Thanks @ChuckMcSneed I'm honored to be part of your experiments and benchmarks 🤗

Would it be possible to get a bit more of an explanation on "doesn't feel as solid as v1.x" ? I am trying to ascertain to what degree does the model behave worse than it's predecessor.

Would it be possible to get a bit more of an explanation on "doesn't feel as solid as v1.x" ? I am trying to ascertain to what degree does the model behave worse than it's predecessor.

For me, it feels unavoidably sloppy, harder to wrangle, and slightly lost its creative magic. I've also seen it commit small mistakes that would never happen in 2407 when it comes to following instructions.

For me, it feels unavoidably sloppy, harder to wrangle, and slightly lost its creative magic. I've also seen it commit small mistakes that would never happen in 2407 when it comes to following instructions.

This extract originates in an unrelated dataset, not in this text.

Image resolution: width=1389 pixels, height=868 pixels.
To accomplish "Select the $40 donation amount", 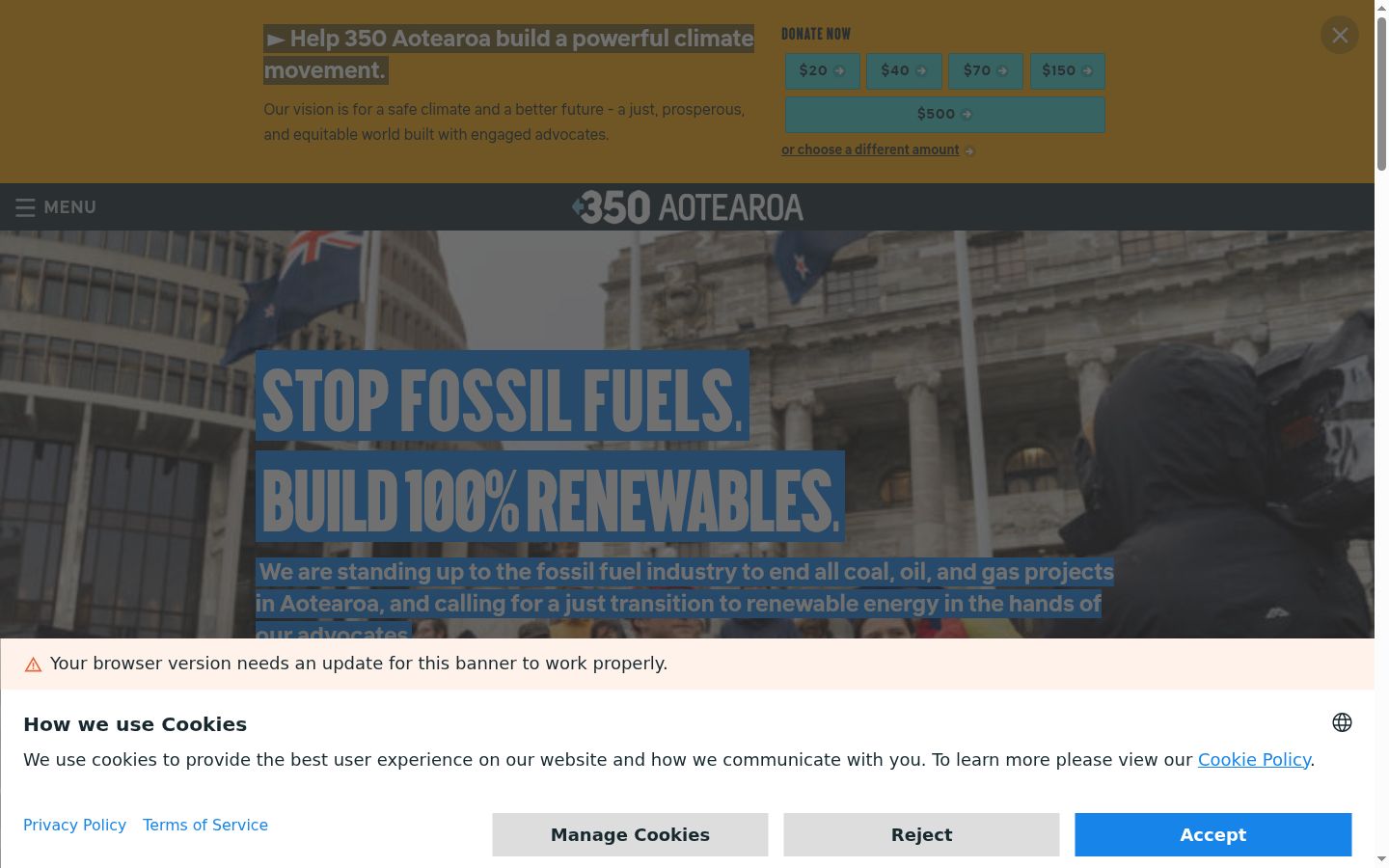I will [x=904, y=71].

Strange since new Mistral was supposed to be better at instruction following. Or at least that's what I read in their description. I have yet to try it though. I did try v1 (Q8) for a bit and found it really good at understanding emotions and world immersion (I create my own original worlds and characters since I detest roleplaying in established literature and other forms of media).

For me, it feels unavoidably sloppy, harder to wrangle, and slightly lost its creative magic. I've also seen it commit small mistakes that would never happen in 2407 regarding following instructions.

Strange since new Mistral was supposed to be better at instruction following. Or at least that's what I read in their description. I have yet to try it though. I did try v1 (Q8) for a bit and found it really good at understanding emotions and world immersion (I create my own original worlds and characters since I detest roleplaying in established literature and other forms of media).

I do sort of 'Lore on the Fly' RP stuff where there is a basic character, and an opening scene. Then we just see where it takes us for 120k+ tokens.
So far I have only tried one finetune of 2411 stock and it's Behemoth 2.2. The creativity is off the charts, but it immediately deviated from the character and scene I created. I thoroughly enjoyed it, but I had to accept this was not the character I made or the opening scenario. I also had to accept there would be consistency issues with keeping track of the finer details.
50 messages in, if I told you what the opening scene was and what the characters were like, you would be very confused. The same scenario on 2407-based Behemoth 1.1, you would have completely understood how we got to where we were.

Since there is no Behemoth 1.2 I don't know how much of that is 2411 v 2407 or the tuning process

I do sort of 'Lore on the Fly' RP stuff where there is a basic character, and an opening scene. Then we just see where it takes us for 120k+ tokens.
So far I have only tried one finetune of 2411 stock and it's Behemoth 2.2. The creativity is off the charts, but it immediately deviated from the character and scene I created. I thoroughly enjoyed it, but I had to accept this was not the character I made or the opening scenario. I also had to accept there would be consistency issues with keeping track of the finer details.
50 messages in, if I told you what the opening scene was and what the characters were like, you would be very confused. The same scenario on 2407-based Behemoth 1.1, you would have completely understood how we got to where we were.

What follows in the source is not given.